## start Supplied text

FIG. 1 schematically illustrates a drilling system 100 having a downhole tool 112 configured to acquire information for downhole fluid analysis in a borehole 104 intersecting a formation 119 using a test apparatus 116. The system 100 includes a drilling rig 102 having a drill string 106 extending therefrom. The drill string 106 has attached thereto a bottom hole assembly (BHA) 108 including a drill bit for drilling borehole 104. Drill string may include jointed tubing, coiled tubing, or other small diameter work string such as snubbing pipe. Other embodiments may include a slickline, an e-line, a wireline, etc. Thus, depending on the configuration, the tool may be used during drilling and/or after the wellbore (borehole) has been formed. The drillstring or other carrier may include embedded conductors for power and/or data for providing signal and/or power communication between the surface and downhole equipment.

## end Supplied text

## Directions
• a. In the drilling system passage, what does the bottom hole assembly include?
• b. Turn the paragraph of the drilling system passage that begins "FIG. 1 schematically illustrates" into a short bulleted list that keeps its main facts.
Rely only on the drilling system passage for these answers.

## start Dataset content

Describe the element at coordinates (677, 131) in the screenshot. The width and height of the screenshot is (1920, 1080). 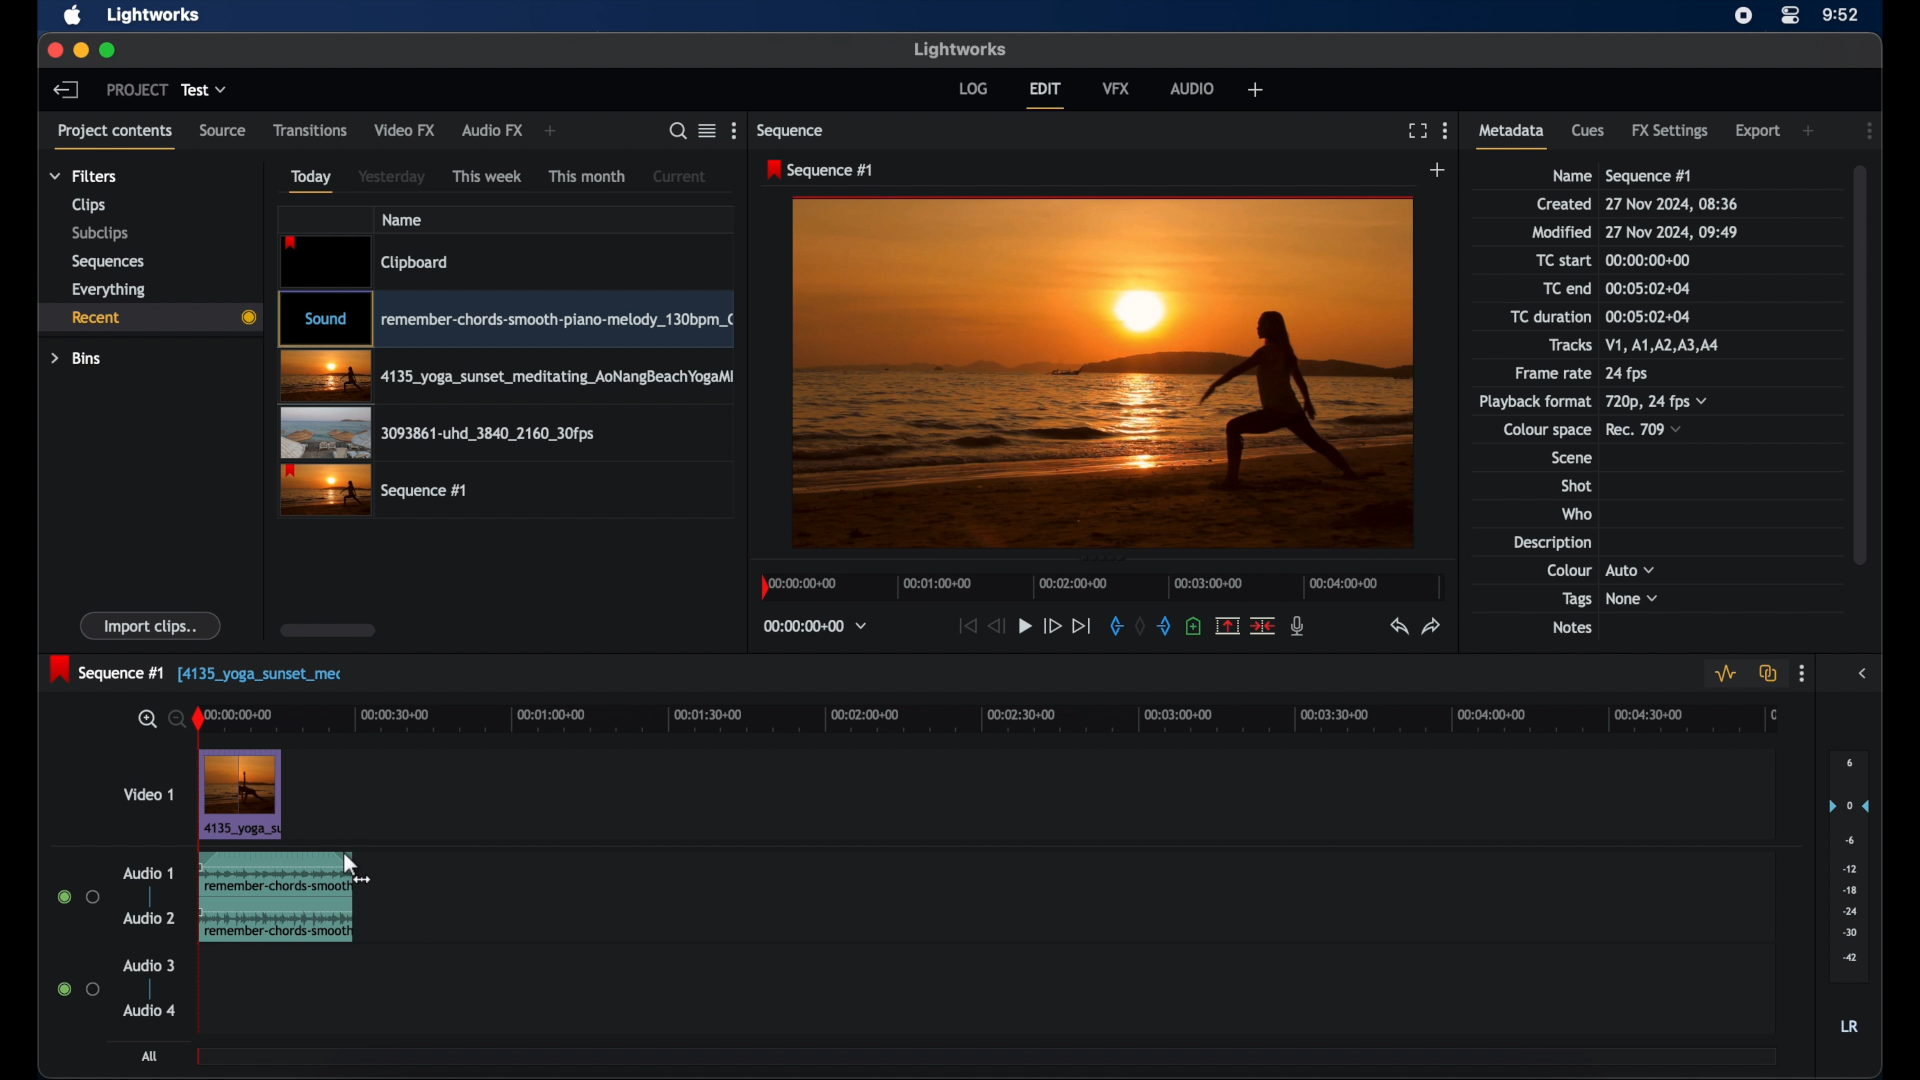
I see `search` at that location.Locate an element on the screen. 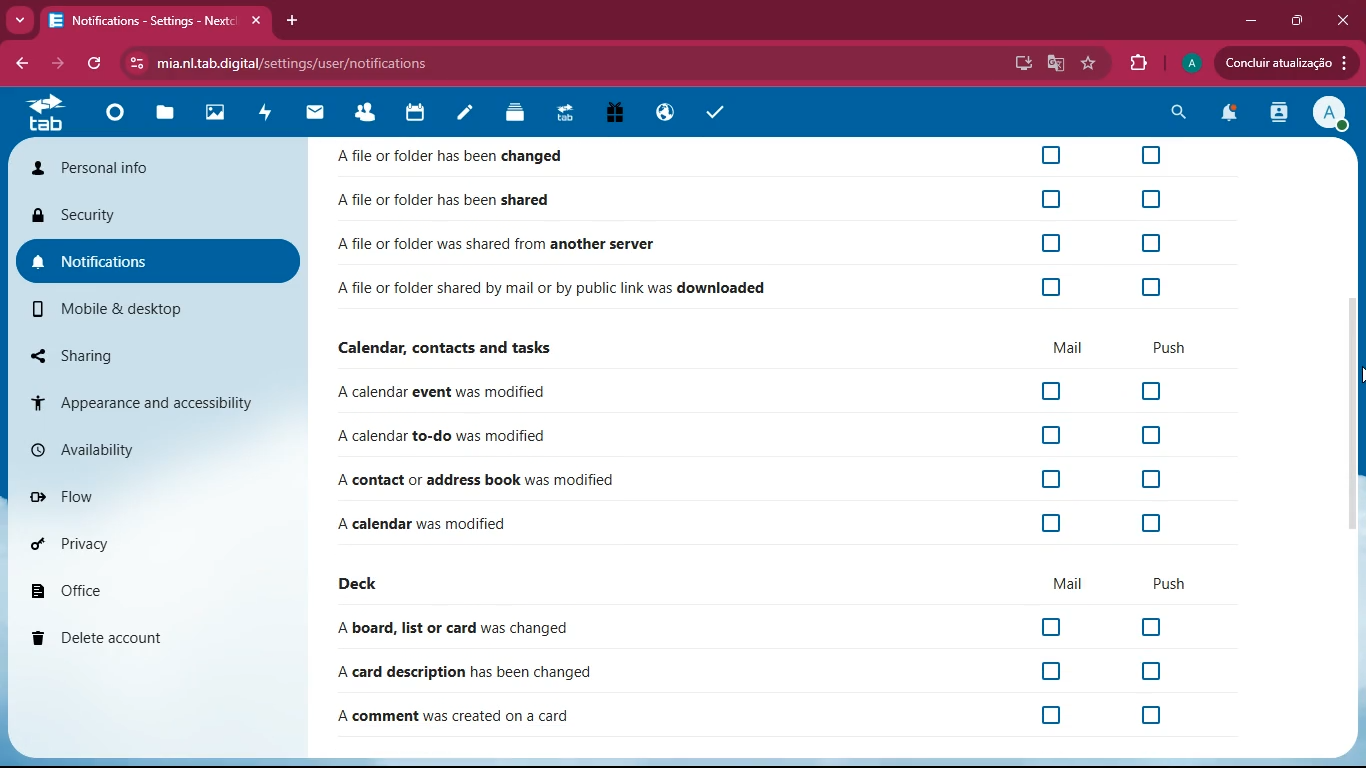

## end Dataset content

## Responses for each task
• a. It includes a drill bit for drilling borehole 104.

• b.
- FIG. 1 shows drilling system 100, whose downhole tool 112 uses test apparatus 116 to gather information for downhole fluid analysis in borehole 104, which intersects formation 119.
- Drilling rig 102 has drill string 106 extending from it, with a bottom hole assembly (BHA) 108 attached that includes a drill bit for drilling borehole 104.
- The drill string may be jointed tubing, coiled tubing, or another small diameter work string such as snubbing pipe. Other embodiments may use a slickline, e-line, or wireline.
- Depending on the configuration, the tool may be used during drilling, after the borehole is formed, or both.
- The drill string or other carrier may have embedded conductors that carry power and/or data between the surface and downhole equipment.